I suspect that one reason might be that pop culture endlessly celebrates and glorifies romantic love, but doesn't have much to say about friendship, which is more-or-less taken for granted.

To those readers who are more familiar with pop culture than I am: Is the above observation about pop culture correct?


We've obviously been following very different fictional stories! :lol:
As for examples:

7 Seeds (excellent comic and a very bad cartoon)
Sure, has a fair deal of romance, but also lot about deep platonic bonds.

Shingeki no Kyojin (comic and cartoon)
Has barely any romance (and when it does, the other party usually dies), but has some of the deepest platonic bonds I've seen in fiction. Really heart breaking though, so sensitive people might not want to try it.

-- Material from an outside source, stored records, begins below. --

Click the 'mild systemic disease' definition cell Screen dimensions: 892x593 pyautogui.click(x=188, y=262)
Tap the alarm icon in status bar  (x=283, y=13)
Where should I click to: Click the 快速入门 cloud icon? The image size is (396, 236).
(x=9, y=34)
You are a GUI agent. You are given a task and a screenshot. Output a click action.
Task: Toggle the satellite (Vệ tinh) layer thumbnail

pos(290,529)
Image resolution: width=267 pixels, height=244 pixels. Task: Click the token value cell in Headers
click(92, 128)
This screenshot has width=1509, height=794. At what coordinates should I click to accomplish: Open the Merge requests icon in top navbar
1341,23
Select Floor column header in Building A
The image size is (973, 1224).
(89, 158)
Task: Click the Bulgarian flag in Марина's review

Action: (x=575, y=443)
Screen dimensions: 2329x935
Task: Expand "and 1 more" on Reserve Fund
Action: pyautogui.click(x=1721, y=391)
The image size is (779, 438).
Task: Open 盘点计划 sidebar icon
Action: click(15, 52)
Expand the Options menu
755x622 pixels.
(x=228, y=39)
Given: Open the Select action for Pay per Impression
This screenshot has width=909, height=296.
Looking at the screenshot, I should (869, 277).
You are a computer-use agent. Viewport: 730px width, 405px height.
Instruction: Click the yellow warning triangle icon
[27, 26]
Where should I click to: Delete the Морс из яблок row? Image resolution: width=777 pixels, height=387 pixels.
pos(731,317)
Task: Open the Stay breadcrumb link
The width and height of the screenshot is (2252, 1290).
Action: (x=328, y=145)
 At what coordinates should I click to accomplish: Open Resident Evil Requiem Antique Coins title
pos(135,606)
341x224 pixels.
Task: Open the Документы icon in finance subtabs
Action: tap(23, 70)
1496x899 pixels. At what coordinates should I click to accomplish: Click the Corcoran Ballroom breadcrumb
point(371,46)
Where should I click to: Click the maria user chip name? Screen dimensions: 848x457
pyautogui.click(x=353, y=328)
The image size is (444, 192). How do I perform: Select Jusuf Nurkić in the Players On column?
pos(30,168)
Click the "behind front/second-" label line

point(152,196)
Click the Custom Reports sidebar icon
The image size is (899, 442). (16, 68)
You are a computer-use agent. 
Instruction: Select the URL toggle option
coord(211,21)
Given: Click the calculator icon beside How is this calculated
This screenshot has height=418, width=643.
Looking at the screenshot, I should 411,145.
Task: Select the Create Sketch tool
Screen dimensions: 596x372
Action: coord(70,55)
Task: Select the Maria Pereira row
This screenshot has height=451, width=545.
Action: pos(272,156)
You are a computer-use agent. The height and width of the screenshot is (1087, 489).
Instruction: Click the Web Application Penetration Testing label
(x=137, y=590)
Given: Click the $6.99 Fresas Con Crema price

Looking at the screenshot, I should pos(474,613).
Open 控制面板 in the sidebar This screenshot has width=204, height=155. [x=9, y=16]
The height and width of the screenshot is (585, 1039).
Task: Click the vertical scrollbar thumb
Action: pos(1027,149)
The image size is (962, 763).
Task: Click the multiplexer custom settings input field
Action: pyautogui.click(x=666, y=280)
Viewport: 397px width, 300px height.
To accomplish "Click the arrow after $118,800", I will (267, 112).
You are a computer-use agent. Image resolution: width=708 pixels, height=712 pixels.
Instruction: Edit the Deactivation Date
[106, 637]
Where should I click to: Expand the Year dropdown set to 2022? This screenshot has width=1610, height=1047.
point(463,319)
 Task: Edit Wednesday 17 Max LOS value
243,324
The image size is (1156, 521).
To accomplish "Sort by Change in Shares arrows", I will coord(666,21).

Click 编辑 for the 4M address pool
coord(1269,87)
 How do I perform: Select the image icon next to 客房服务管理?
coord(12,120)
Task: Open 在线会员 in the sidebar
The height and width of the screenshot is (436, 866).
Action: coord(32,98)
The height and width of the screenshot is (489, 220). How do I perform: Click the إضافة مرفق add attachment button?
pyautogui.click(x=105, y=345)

The Promised Neverland (comic and cartoon)
Though to be fair, this one's a little unclear if all the bonds should be considered friendship or family bonds. Almost no one's related to one another, yet they tend to refer to each other as family.

Suicide Island (comic)
Again, don't read if you're sensitive. As heart warming as it sometimes is, it's often as dark as the title says. This one has some romance too, but puts enough weight on friendships as well if you ask me.

Twelve Monkeys (tv series)
Scifi where friendships, family bonds and one destructive romance travel through time.

When I whistle (book)
Also puts some weigh on romance, family bonds and especially morals, but at the center of it all is the friendship between two men.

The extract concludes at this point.